2. Policy Engine Circumvention

Risk: 🔴 CRITICAL
Issue: The MCPGateway class implements a policy enforcement mechanism but relies on a GovernancePolicy object for defining constraints and thresholds. If the GovernancePolicy object is misconfigured or compromised, the entire policy enforcement mechanism could be bypassed. Additionally, the _evaluate method in MCPGateway does not include a final "catch-all" check to ensure that unhandled cases are denied by default.
Attack Vector: An attacker could exploit a misconfigured or compromised GovernancePolicy to bypass critical security checks, allowing unauthorized tool usage or data exfiltration.
Recommendation:

  • Add a final "catch-all" check in the _evaluate method to ensure that any unhandled cases are denied by default.
  • Implement stricter validation and sanity checks for the GovernancePolicy object to ensure it is correctly configured and not tampered with.
  • Consider adding a mechanism to validate the integrity of the GovernancePolicy object (e.g., using cryptographic signatures).

3. Trust Chain Weaknesses

Risk: 🟠 HIGH
Issue: The MCPMessageSigner class uses HMAC-SHA256 for message signing, which is generally secure. However, the implementation does not specify how the HMAC key is managed, stored, or rotated. If the key is compromised, the integrity of the signed messages could be at risk.
Attack Vector: If an attacker gains access to the HMAC key, they could forge valid signatures and bypass integrity checks, potentially leading to unauthorized actions or data tampering.
Recommendation:

  • Implement secure key management practices, such as using a hardware security module (HSM) or a secure key management service (e.g., AWS KMS, Azure Key Vault).
  • Add support for key rotation to minimize the impact of a compromised key.
  • Document the key management strategy in the project documentation.

4. Credential Exposure

Risk: 🔴 CRITICAL
Issue: The CredentialRedactor class logs the number of redacted credentials using logger.info.

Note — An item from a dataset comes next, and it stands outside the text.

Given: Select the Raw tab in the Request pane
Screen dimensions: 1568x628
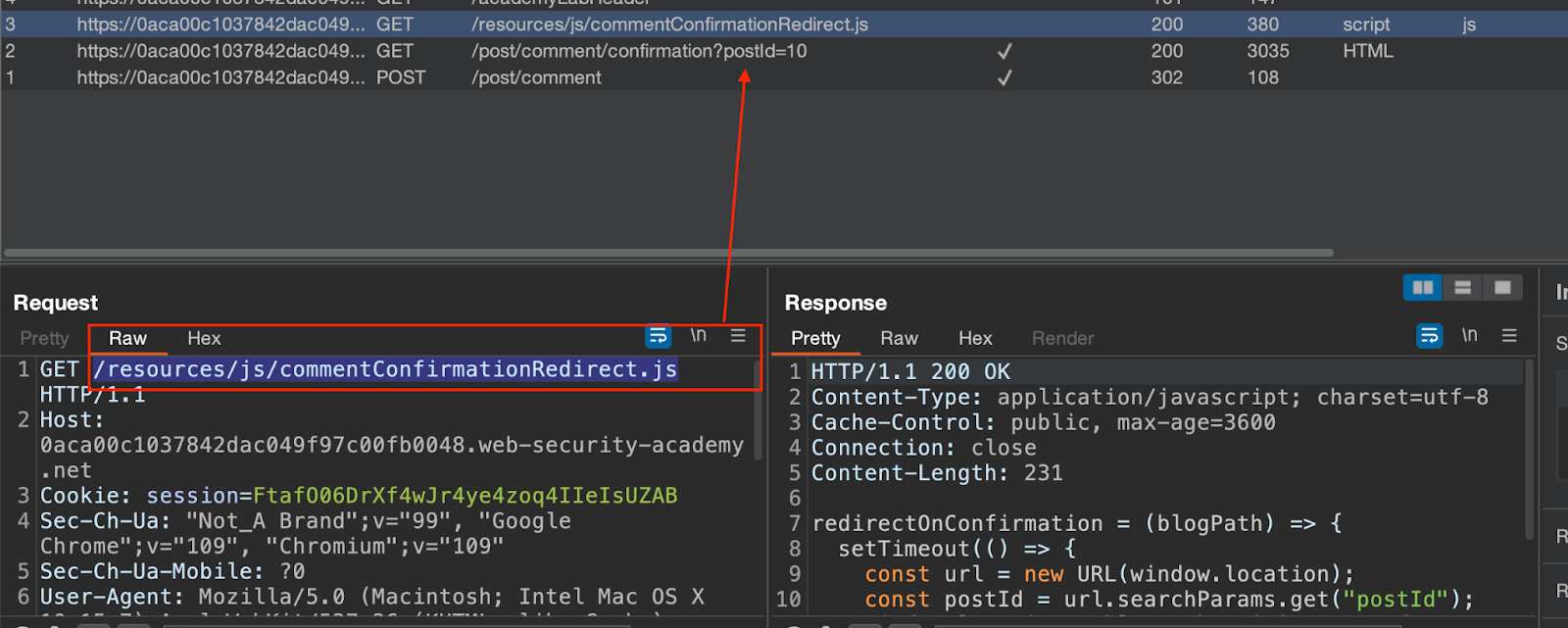Looking at the screenshot, I should (x=127, y=338).
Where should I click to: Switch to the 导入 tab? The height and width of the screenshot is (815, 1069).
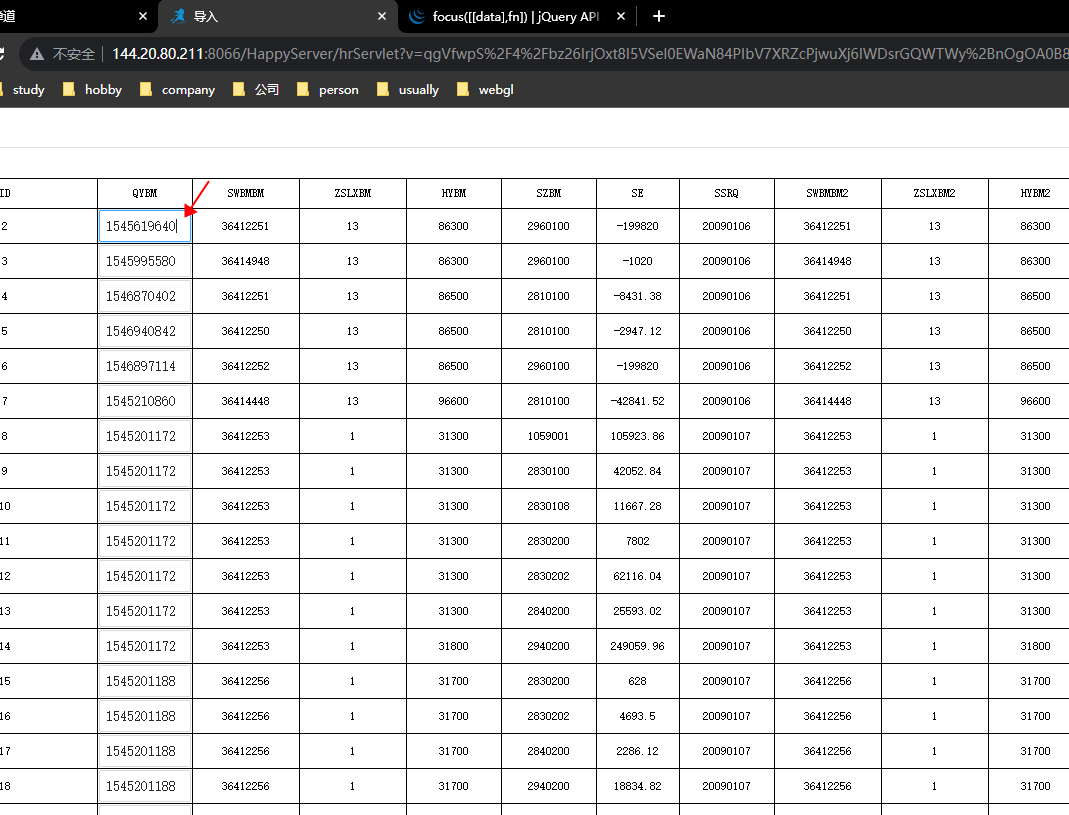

While the actual credentials are not logged, the logging of redaction counts could still provide attackers with information about the presence of sensitive data.
Attack Vector: An attacker monitoring the logs could infer the presence of sensitive data based on the redaction count, potentially aiding in targeted attacks.
Recommendation:

  • Avoid logging redaction counts or make this behavior configurable.
  • If logging is necessary, ensure that logs are stored securely and access to them is restricted.

5. Sandbox Escape

Risk: 🔵 LOW
Issue: No explicit sandboxing mechanisms are mentioned in the PR. While this is not a direct vulnerability, the lack of sandboxing increases the risk of malicious code execution.
Attack Vector: If an attacker manages to inject malicious code into the system, the absence of sandboxing could allow the code to access sensitive resources or compromise the host system.
Recommendation:

  • Consider integrating a sandboxing mechanism (e.g., containerization, seccomp, or AppArmor) to isolate the execution environment.
  • Document the sandboxing strategy in the project documentation.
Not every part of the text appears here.